I'm feeling a little better about the project I'm planning to tackle in January.

It all started a few years ago. I belonged to a writing group that sent out daily prompts. In response to one of the prompts, I wrote a vignette. I liked the character, so I turned it into a short. I decided to send the short to a contest, and although it didn't win, the judges sent back a note saying, "If you ever turn this into a novel, we'd love to see it!" Needing no further encouragement, I turned it into a novel. I let it rest, then sat down to edit it. Halfway through, the inner critic stepped in.

"This is a fantasy novel. You're a horror writer.

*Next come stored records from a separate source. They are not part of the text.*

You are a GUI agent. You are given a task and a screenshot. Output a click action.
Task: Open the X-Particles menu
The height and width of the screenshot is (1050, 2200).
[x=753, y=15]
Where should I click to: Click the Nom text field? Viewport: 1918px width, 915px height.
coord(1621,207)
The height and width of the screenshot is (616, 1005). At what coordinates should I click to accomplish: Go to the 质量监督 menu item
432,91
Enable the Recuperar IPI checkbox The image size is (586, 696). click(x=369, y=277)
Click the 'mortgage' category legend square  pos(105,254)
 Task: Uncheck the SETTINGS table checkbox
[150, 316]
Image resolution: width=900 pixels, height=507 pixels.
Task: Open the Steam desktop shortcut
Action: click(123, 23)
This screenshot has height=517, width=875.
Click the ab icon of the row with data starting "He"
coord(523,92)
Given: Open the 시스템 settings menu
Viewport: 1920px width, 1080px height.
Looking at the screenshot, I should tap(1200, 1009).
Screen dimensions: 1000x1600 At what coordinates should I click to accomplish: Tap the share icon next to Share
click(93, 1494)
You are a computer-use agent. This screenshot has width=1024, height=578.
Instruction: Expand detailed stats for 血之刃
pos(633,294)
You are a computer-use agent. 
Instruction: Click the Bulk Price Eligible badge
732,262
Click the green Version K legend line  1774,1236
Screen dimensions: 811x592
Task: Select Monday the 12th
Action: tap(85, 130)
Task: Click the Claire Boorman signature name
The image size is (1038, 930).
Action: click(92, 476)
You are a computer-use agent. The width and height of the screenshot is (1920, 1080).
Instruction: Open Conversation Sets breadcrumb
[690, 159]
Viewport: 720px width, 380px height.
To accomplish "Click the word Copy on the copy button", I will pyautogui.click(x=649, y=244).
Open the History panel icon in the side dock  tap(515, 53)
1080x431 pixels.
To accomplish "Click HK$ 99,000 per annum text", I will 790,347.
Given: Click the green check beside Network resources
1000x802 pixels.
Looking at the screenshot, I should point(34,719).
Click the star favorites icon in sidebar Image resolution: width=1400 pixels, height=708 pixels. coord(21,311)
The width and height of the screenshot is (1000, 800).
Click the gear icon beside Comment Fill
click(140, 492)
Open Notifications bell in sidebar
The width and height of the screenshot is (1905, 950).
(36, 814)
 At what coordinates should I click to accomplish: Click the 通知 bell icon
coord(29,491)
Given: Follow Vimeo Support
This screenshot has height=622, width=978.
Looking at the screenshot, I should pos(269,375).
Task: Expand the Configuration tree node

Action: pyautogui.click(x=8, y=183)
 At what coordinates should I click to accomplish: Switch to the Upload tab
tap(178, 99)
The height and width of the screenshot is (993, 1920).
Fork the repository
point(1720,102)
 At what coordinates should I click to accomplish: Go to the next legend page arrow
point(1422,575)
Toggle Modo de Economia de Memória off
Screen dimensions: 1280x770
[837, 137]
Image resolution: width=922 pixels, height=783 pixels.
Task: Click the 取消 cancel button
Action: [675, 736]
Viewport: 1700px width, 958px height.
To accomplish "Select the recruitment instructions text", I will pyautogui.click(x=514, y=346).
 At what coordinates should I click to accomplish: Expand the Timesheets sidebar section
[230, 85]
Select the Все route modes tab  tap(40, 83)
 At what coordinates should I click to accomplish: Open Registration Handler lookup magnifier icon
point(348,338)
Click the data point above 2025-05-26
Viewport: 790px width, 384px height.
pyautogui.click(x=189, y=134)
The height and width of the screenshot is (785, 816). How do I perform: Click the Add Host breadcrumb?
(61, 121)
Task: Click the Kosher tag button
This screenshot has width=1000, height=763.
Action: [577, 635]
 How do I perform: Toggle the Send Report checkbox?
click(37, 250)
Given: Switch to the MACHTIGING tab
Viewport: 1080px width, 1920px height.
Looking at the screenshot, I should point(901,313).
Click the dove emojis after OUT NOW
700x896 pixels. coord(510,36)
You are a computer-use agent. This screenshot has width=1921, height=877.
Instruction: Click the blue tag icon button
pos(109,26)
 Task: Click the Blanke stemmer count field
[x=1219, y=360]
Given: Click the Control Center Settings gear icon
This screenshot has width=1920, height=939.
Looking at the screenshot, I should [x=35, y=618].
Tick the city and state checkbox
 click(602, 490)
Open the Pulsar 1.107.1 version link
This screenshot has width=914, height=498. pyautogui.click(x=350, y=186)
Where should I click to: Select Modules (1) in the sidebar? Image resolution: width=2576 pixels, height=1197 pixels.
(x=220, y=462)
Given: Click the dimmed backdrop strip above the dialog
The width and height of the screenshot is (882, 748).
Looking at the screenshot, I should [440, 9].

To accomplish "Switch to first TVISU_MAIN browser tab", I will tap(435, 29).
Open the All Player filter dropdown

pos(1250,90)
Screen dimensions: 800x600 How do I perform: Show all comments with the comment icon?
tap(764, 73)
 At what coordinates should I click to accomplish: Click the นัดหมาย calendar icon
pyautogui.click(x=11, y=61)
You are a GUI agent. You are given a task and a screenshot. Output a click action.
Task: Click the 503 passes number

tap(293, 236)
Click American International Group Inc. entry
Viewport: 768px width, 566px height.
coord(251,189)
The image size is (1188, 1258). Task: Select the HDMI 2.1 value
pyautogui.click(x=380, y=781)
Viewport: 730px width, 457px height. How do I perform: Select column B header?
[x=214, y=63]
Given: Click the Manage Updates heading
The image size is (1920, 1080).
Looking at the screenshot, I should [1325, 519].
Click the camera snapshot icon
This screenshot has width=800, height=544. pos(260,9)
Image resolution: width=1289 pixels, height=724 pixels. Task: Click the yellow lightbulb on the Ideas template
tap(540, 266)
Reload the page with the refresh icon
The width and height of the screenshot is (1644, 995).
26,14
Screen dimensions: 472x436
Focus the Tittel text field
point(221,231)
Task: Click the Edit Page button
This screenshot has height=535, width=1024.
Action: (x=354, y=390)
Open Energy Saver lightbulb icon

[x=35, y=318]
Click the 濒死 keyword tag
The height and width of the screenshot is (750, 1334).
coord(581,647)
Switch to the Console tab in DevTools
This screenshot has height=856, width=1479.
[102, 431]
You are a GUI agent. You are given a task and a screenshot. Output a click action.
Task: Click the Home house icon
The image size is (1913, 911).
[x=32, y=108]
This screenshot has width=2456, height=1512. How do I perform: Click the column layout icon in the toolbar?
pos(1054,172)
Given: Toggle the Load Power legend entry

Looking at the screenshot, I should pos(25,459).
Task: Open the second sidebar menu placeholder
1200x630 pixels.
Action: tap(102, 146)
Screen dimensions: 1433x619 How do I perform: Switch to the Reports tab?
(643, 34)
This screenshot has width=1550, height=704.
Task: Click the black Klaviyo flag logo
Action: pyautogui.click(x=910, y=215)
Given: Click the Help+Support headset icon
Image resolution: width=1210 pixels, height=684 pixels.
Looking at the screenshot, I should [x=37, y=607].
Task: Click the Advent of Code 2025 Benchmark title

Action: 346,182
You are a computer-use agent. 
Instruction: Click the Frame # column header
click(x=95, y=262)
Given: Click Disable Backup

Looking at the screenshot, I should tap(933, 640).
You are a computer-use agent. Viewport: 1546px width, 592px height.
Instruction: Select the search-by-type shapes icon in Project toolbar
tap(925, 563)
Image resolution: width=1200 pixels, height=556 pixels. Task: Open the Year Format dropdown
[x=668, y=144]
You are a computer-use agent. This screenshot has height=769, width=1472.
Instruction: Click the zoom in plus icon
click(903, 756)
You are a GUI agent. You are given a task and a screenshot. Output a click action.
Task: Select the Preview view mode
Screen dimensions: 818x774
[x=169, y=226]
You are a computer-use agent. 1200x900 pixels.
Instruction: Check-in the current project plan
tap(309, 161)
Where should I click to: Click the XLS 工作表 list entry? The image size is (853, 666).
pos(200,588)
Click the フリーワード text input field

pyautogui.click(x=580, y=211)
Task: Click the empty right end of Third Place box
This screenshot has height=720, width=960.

What do you know about fantasy? When's the last time you actually read a fantasy novel? I don't know why you're bothering to write this. Nobody's going to want a fantasy novel written by a horror writer."

The next thing you know, I was blocked. I didn't want to touch the novel. I didn't want to look at the novel. I didn't want to think about the novel. I came to whisper the title in the hushed tones usually reserved for words like "cancer" and "diarrhea." And then I became totally blocked and couldn't write anything else, likely from the guilt of abandoning the novel.

So that prompt that grew into a short that grew into a novel became my great white whale. Eventually, I started writing again. But I still didn't touch the novel.

That's all going to change next month. Next month, I'll begin revising and editing that novel again. To help keep my inner critic's mouth shut, I've been reading book after book in the fantasy genre, trying to see if there are important elements of the genre that I've left out of my novel. And guess what? There aren't.

My fears were unfounded. The fantasy genre spans a wide range of stories, from high fantasy (with dragons and elves and kingdoms) to what I call just plain old "imagining a different time," where the story could almost be a glance at history (think Clan of the Cave Bear). Some have a lot of "mysticism and myth," with lots of strange creatures, and some have very little.

My novel will fit in perfectly. It is another world, but most of the characters are decidedly human (some with magickal abilities). There are a few strange creatures and even some dragons. Not what they call, "high fantasy," but fantasy nonetheless.

So now I can tell my inner critic to shut the hell up. And by June (or the end of 2011 at the latest), I'll be done with revision and edits and ready to start searching for an agent for Macha Mong Ruadh.